Subsequently, the reduced regency has an area of 2,772.57 km^{2} and had a census population in 2010 of 415,248, which rose to 493,899 at the 2020 Census; the official estimate as of mid 2025 was 527,043 (comprising 267,450 males and 259,590 females).

The Panai Estuary, which consists of the Bilah River and Barumun River, is located in this regency, and it was the seat of the ancient Buddhist trading kingdom of Pannai, ca. 11th to 14th centuries, connected to the Bahal temple in North Padang Lawas Regency.

== Administrative districts ==
Following the separation off of thirteen districts (kecamatan) to form the new South Labuhanbatu and North Labuhanbatu Regencies on 21 July 2008 (in accordance with the enabling Laws enacted on 24 June 2008), the reduced regency is now divided administratively into nine districts, tabulated below with their areas and their populations at the 2010 Census and the 2020 Census, together with the official estimates as of mid 2025. The table also includes the locations of the district administrative centres, the number of administrative villages in each district (totaling 75 rural desa and 23 urban kelurahan - the latter chiefly in the town of Rantau Prapat), and its post code.
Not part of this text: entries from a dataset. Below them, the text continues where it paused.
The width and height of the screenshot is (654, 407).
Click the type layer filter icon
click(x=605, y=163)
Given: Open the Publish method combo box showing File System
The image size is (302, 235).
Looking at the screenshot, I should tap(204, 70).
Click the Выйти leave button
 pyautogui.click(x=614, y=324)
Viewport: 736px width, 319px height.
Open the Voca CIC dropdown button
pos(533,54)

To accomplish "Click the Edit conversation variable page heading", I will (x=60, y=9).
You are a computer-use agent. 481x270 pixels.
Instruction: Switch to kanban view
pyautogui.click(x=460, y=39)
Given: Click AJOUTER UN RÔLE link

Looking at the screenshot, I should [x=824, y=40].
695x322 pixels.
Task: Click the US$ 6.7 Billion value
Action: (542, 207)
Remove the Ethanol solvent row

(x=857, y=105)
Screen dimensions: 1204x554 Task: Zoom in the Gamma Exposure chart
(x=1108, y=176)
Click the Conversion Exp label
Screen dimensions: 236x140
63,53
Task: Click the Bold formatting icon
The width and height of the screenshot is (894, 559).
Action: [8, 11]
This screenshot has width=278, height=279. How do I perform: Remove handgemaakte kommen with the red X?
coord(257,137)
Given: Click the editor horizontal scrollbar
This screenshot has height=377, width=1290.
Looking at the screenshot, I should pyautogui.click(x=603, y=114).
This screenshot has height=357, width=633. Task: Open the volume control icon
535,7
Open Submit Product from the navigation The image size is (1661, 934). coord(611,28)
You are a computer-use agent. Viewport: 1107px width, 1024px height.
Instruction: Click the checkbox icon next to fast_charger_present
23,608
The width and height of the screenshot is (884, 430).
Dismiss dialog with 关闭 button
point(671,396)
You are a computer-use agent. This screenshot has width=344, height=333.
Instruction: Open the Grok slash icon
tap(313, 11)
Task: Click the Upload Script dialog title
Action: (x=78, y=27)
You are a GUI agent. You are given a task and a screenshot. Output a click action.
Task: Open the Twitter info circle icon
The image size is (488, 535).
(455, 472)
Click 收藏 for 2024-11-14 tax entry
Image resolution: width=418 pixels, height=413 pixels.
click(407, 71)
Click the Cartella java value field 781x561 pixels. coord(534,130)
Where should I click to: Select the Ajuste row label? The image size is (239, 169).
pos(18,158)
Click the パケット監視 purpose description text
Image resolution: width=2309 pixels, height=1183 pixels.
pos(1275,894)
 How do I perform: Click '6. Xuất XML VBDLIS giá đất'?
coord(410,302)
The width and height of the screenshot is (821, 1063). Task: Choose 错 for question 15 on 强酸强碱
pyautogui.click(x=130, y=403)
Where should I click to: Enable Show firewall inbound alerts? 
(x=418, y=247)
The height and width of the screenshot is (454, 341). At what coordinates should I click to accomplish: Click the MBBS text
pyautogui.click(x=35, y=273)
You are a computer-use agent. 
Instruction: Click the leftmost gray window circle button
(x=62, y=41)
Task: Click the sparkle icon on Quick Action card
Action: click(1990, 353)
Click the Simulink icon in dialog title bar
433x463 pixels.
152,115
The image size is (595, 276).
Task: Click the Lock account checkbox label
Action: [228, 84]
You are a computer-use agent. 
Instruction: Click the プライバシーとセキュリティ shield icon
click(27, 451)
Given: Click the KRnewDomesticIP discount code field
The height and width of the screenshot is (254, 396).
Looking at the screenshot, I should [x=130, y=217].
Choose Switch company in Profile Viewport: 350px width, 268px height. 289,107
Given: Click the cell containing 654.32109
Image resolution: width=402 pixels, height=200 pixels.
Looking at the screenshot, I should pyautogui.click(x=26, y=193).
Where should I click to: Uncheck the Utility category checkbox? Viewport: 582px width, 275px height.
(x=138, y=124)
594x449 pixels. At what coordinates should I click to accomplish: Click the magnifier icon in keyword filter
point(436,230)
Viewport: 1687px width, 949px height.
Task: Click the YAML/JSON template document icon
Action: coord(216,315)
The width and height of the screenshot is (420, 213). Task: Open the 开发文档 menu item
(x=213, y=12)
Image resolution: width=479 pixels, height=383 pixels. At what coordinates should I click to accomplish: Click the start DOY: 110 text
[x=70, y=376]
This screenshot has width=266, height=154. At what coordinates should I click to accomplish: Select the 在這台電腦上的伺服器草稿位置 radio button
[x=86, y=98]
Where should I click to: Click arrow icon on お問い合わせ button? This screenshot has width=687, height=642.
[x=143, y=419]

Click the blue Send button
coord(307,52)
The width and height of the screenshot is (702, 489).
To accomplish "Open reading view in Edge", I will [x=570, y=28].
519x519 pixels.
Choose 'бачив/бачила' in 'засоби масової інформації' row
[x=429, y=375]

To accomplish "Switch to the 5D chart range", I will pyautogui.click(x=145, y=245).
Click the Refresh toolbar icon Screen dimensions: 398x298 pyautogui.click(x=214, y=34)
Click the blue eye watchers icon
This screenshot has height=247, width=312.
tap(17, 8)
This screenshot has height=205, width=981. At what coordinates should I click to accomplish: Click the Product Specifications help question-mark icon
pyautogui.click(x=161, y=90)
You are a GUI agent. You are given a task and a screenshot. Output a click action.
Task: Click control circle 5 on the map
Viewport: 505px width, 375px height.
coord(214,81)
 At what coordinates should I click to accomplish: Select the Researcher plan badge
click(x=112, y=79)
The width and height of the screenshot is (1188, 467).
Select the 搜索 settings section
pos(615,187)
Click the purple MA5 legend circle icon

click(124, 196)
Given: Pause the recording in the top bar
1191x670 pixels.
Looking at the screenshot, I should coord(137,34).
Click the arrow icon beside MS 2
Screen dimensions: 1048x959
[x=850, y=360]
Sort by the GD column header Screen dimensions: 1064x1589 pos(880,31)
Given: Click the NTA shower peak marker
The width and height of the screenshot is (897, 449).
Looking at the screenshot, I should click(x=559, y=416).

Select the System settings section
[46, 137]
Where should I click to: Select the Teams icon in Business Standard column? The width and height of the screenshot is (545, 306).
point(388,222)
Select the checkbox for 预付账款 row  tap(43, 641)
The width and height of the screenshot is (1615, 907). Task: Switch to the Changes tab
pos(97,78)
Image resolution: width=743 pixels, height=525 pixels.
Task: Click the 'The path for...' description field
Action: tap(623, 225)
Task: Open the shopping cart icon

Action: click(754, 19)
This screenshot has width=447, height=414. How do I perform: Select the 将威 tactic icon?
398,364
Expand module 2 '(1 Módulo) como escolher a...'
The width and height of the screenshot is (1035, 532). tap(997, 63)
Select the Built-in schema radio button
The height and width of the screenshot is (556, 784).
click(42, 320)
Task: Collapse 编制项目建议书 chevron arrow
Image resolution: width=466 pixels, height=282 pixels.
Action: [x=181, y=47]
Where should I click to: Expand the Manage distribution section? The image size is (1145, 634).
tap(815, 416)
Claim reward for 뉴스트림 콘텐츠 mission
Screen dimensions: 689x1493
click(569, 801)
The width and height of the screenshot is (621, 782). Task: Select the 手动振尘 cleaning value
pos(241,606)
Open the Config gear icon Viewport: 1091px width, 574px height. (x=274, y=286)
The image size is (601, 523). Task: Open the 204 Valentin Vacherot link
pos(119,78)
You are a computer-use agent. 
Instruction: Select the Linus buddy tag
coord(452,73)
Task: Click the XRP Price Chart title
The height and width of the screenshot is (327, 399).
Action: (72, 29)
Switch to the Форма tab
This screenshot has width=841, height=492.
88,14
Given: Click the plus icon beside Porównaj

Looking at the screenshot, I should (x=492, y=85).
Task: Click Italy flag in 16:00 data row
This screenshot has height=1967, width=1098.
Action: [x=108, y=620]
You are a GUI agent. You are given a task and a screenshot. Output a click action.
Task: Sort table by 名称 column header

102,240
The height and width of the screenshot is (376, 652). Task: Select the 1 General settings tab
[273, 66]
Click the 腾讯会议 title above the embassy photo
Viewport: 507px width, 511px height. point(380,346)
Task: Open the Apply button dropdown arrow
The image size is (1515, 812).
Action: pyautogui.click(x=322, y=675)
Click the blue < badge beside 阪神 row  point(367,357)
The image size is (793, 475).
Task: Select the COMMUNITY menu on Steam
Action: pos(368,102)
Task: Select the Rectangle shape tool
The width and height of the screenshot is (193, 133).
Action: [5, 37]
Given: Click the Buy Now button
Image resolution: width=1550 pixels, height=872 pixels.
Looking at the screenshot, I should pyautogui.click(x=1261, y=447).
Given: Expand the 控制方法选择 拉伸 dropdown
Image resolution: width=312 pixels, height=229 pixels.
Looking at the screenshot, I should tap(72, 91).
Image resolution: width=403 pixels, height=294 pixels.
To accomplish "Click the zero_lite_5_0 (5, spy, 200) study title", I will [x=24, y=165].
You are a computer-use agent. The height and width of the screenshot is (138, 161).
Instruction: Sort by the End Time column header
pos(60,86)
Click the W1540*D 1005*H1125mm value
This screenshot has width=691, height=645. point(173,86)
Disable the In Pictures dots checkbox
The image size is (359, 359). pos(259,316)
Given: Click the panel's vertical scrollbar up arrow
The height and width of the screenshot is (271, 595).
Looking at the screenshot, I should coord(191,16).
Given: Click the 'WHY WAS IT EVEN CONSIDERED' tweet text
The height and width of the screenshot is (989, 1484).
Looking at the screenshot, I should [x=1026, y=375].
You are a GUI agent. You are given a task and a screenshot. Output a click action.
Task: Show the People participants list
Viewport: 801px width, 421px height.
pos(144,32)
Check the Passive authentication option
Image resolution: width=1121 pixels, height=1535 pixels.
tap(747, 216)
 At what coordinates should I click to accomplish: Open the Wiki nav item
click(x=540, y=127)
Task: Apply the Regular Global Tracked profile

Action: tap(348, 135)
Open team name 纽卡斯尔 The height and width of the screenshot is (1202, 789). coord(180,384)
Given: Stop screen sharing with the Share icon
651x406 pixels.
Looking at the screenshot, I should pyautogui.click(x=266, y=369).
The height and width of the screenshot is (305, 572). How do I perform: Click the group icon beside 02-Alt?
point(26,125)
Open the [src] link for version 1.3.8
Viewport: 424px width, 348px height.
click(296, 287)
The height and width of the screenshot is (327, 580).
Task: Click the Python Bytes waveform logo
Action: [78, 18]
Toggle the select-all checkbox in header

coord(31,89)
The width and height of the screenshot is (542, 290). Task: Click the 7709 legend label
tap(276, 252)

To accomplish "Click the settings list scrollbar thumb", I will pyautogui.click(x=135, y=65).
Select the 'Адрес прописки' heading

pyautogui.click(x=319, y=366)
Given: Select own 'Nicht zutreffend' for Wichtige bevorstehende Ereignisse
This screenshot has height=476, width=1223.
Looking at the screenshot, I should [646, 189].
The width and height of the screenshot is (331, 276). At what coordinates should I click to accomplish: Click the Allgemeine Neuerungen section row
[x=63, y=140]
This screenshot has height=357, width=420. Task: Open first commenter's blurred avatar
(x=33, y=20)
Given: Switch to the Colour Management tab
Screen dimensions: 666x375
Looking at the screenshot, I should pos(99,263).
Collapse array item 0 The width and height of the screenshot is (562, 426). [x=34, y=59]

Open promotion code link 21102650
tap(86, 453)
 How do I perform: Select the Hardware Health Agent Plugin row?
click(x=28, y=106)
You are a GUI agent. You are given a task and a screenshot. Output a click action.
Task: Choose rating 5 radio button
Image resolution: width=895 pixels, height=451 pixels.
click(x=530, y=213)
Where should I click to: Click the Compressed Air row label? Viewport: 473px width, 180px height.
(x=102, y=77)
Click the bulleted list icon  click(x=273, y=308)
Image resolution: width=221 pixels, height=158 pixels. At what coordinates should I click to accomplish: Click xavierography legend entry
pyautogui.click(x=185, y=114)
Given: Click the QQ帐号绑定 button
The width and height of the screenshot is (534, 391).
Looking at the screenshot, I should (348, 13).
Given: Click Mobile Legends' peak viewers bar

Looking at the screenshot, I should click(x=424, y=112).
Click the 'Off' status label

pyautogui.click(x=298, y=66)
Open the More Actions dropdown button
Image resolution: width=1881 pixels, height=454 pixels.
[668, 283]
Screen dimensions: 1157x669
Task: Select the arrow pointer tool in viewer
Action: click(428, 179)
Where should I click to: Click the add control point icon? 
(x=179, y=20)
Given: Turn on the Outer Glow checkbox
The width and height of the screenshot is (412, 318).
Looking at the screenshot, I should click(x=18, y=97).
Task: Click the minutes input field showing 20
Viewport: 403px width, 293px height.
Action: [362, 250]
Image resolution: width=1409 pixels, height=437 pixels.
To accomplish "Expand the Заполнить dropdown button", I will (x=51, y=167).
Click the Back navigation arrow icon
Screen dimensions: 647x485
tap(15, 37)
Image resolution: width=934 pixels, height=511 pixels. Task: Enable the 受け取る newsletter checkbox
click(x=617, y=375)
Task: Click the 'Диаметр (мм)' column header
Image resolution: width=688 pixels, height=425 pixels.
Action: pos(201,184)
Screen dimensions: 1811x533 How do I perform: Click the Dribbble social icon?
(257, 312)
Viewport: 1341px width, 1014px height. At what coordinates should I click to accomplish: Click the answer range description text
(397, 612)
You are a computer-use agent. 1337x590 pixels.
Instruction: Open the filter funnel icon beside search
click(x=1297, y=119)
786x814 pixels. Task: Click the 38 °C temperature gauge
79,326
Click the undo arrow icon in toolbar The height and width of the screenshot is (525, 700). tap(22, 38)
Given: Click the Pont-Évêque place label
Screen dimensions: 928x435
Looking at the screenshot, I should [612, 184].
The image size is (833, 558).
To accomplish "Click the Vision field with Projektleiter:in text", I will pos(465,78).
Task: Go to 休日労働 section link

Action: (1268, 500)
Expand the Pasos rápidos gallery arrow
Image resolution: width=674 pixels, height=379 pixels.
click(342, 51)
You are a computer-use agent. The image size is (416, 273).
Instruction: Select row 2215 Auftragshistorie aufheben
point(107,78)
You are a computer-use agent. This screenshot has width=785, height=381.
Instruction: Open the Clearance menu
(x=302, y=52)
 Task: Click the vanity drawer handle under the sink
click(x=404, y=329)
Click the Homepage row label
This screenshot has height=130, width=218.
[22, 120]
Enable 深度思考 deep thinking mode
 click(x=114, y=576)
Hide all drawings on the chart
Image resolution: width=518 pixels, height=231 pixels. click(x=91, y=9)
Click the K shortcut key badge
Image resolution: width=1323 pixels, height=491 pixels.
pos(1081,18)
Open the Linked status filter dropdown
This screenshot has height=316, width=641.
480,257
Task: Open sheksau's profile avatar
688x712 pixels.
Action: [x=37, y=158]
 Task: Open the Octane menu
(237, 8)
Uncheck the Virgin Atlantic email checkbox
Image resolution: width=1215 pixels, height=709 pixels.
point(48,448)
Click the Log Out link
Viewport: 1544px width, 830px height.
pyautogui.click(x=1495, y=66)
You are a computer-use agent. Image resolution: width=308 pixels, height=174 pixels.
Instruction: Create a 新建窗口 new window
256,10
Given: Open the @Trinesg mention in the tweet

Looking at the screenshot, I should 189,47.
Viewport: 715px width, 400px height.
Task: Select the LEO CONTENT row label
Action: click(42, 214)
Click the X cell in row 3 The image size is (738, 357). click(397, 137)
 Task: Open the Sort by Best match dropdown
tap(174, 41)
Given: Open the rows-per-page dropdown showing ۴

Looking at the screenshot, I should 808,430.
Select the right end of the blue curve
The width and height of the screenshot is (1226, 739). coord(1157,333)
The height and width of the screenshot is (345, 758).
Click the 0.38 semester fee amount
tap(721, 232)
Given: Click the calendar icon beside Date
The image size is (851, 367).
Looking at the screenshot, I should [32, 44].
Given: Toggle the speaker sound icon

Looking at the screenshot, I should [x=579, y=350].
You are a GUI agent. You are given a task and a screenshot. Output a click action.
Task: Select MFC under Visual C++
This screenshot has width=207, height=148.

| Kode Wilayah | Name of District (kecamatan) | Area in km^{2} | Pop'n Census 2010 | Pop'n Census 2020 | Pop'n Estimate mid 2025 | Admin centre | No. of villages | Post code |
|---|---|---|---|---|---|---|---|---|
| 12.0.09 | Bilah Hulu (Upper Bilah) | 385.02 | 56,388 | 64,416 | 67,717 | Aek Nabara | 24 | 21451 |
| 12.10.14 | Pangkatan | 271.13 | 31,738 | 37,766 | 40,290 | Pangkatan | 7 | 21462 |
| 12.10.07 | Bilah Barat (West Bilah) | 291.05 | 33,753 | 39,953 | 42,542 | Janji | 10 | 21411 ^{(a)} |
| 12.10.08 | Bilah Hilir (Lower Bilah) | 472.26 | 49,928 | 59,370 | 63,322 | Negeri Lama | 13 ^{(b)} | 21471 |
| 12.10.20 | Panai Hulu (Upper Panai) | 225.98 | 33,144 | 38,028 | 40,039 | Tanjung Sarang Elang | 7 | 21470 |
| 12.10.18 | Panai Tengah ^{(c)} (Middle Panai) | 584.56 | 33,570 | 41,143 | 44,363 | Labuhan Bilik | 10 ^{(d)} | 21472 |
| 12.10.19 | Panai Hilir ^{(e)} (Lower Panai) | 391.13 | 35,811 | 42,761 | 45,676 | Sei Berombang | 8 ^{(f)} | 21473 |
| 12.10.02 | Rantau Selatan (South Rantau Prapat) | 60.20 | 57,948 | 73,977 | 80,949 | Sioldengan | 9 ^{(g)} | 21421 - 21429 |
| 12.10.01 | Rantau Utara (North Rantau Prapat) | 91.24 | 82,830 | 96,485 | 102,145 | Rantau Prapat | 10 ^{(h)} | 21411 - 21419 |
|  | Totals | 2,772.57 | 415,110 | 493,899 | 527,043 | Rantau Prapat | 98 |  |

Notes: (a) except the desa of Kampung Baru, which has a post code of 21415.
(b) including the two kelurahan of Negeri Lama and Negeri Baru, with 7,113 and 5,108 inhabitants respectively as at mid 2024.
(c) including the offshore island of Pulau Ongah Labuhan. (d) including the kelurahan of Labuhan Bilik, with 4,110 inhabitants as at mid 2024.
(e) including the offshore island of Pulau Sikantan. (f) including the kelurahan of Sei Berombang, with 13,590 inhabitants as at mid 2024.
(g) comprises 9 kelurahan - Bakaran Batu, Danobale, Lobu Sona, Perdamean, Sidorejo, Sigambal, Sioldengan, Ujung Bandar and Ujung Kompas; see Rantau Prapat for details.
(h) comprises 10 kelurahan - Aek Paing, Bina Raga, Cendana, Kartini, Padang Bulan, Padang Matinggi, Pulo Padang, Rantau Prapat, Sirandorung and Siringo-ringo; see Rantau Prapat for details.